Tasks for this exercise:
1) According to the passage on navigation computing, since when has the Kalman filter been used extensively in space, aircraft, and missile computers?
2) Retype the passage on navigation computing from "A technique for" up to and including "in position determination.".

Page extract:
--------------------------------

A key characteristic of the computer loading is the iterative nature of many calculations, particularly in navigation. There will be errors from a number of sources, including navigation sensor measurements and system mechanization.
A technique for handling these errors is the Kalman filter (25,26), a stochastic analysis and estimation process used extensively in space, aircraft, and missile computers since the early 1960s. Beginning with a priori knowledge of system errors, the Kalman filter continually performs a statistical error analysis and predicts new values for system variables. The resulting product is continuing improvement in position determination.

--------------------------------

Data for locating words and elements

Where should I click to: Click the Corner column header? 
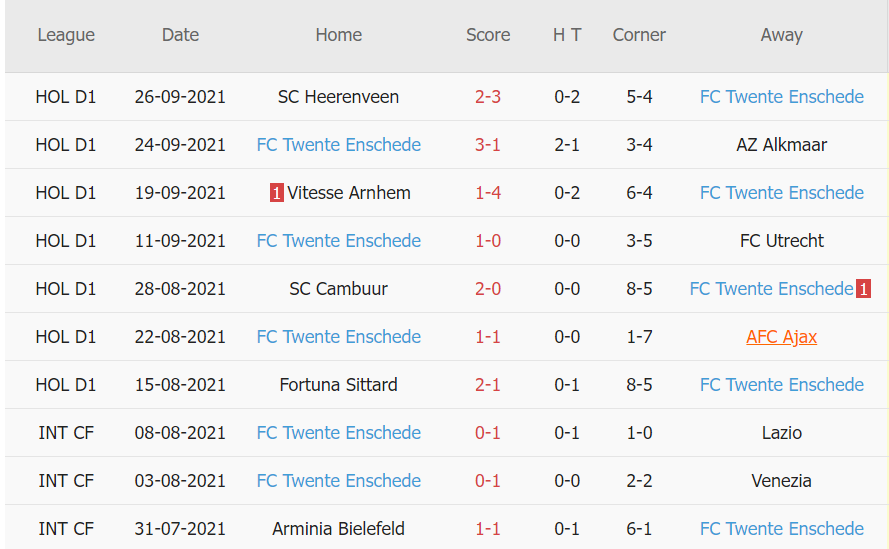click(x=639, y=35)
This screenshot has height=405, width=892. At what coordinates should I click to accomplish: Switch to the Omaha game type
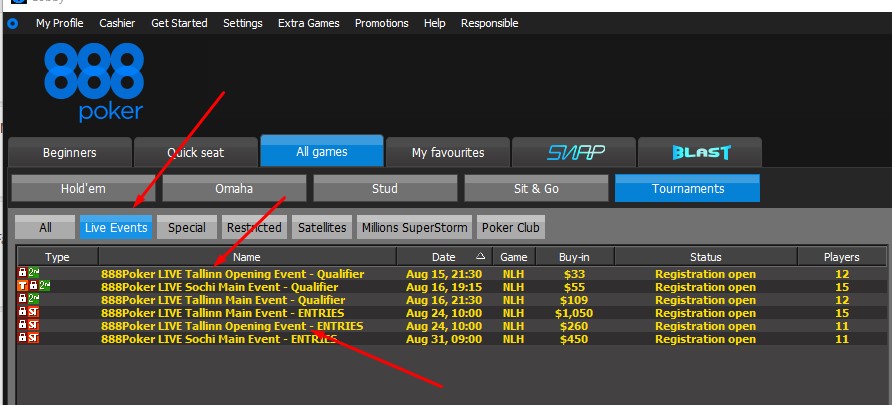(234, 188)
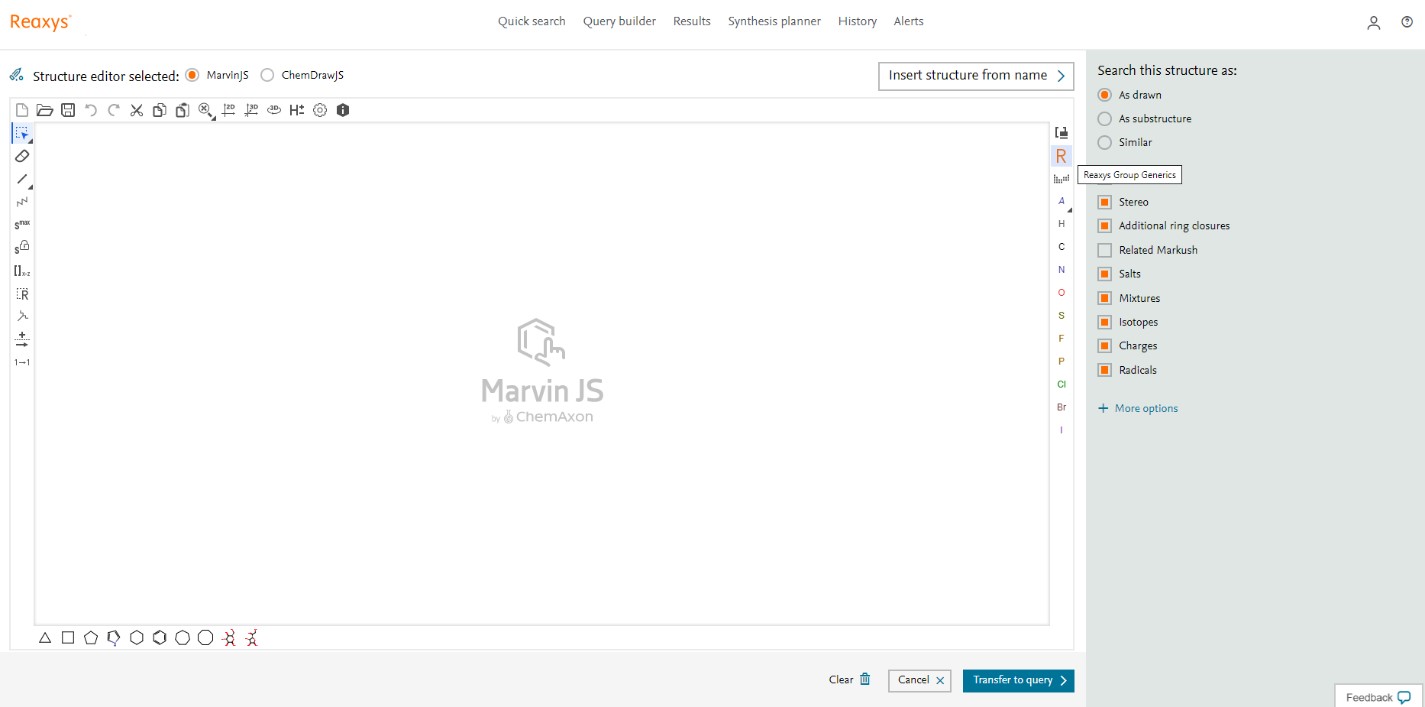Image resolution: width=1425 pixels, height=707 pixels.
Task: Uncheck the Salts checkbox
Action: [1105, 274]
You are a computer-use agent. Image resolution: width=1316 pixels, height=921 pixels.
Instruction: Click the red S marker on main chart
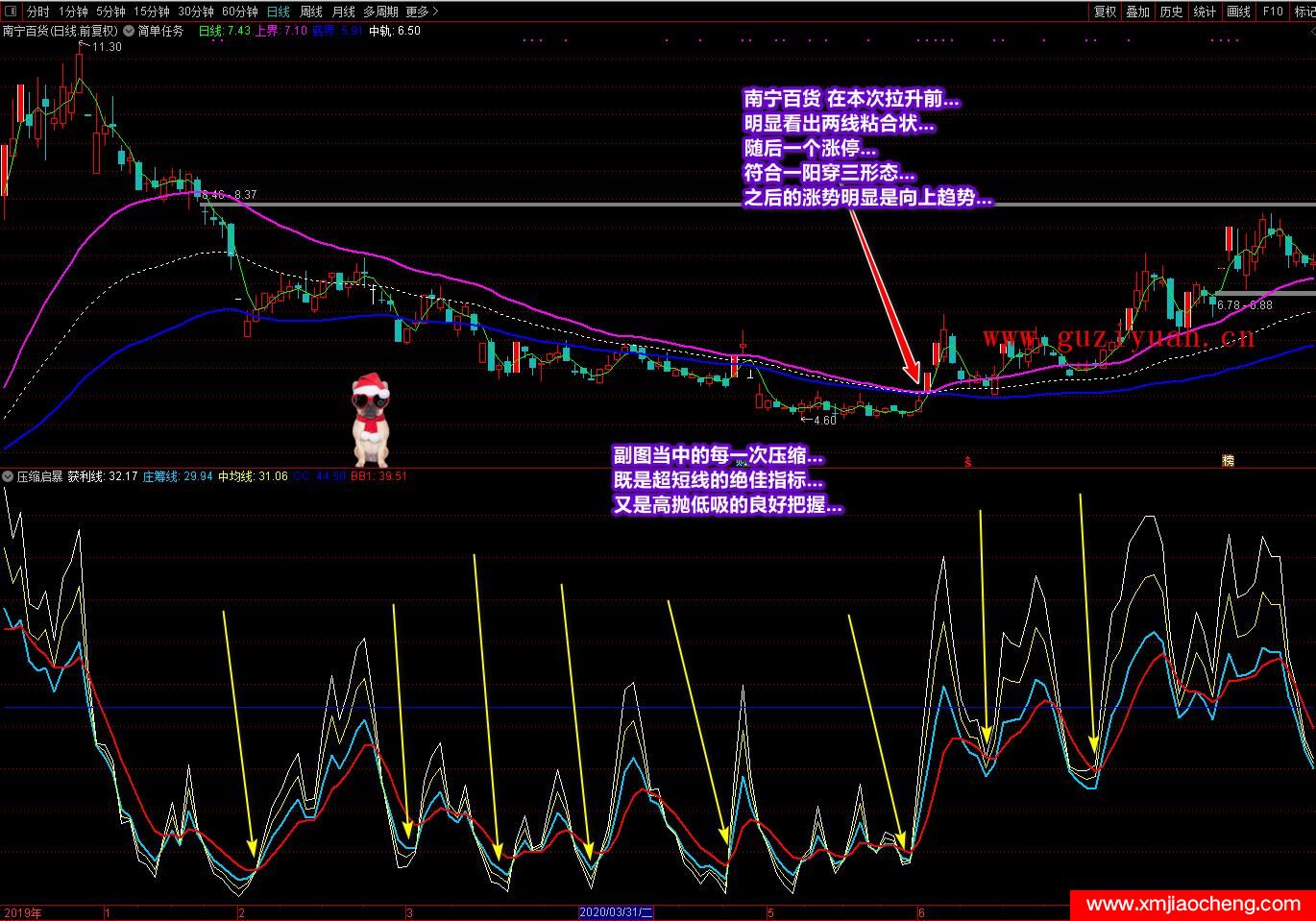[x=967, y=461]
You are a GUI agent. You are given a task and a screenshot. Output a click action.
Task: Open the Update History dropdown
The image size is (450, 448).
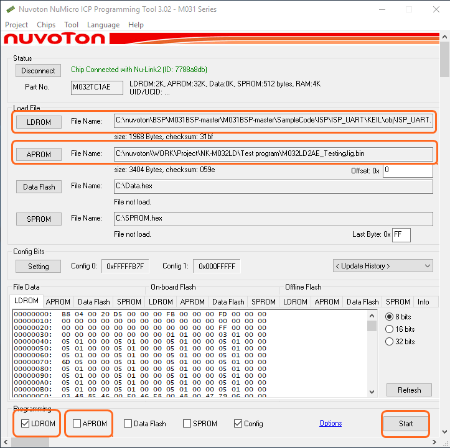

--------------------------------

Full answers:
1) Since the early 1960s.

2)
A technique for handling these errors is the Kalman filter (25,26), a stochastic analysis and estimation process used extensively in space, aircraft, and missile computers since the early 1960s. Beginning with a priori knowledge of system errors, the Kalman filter continually performs a statistical error analysis and predicts new values for system variables. The resulting product is continuing improvement in position determination.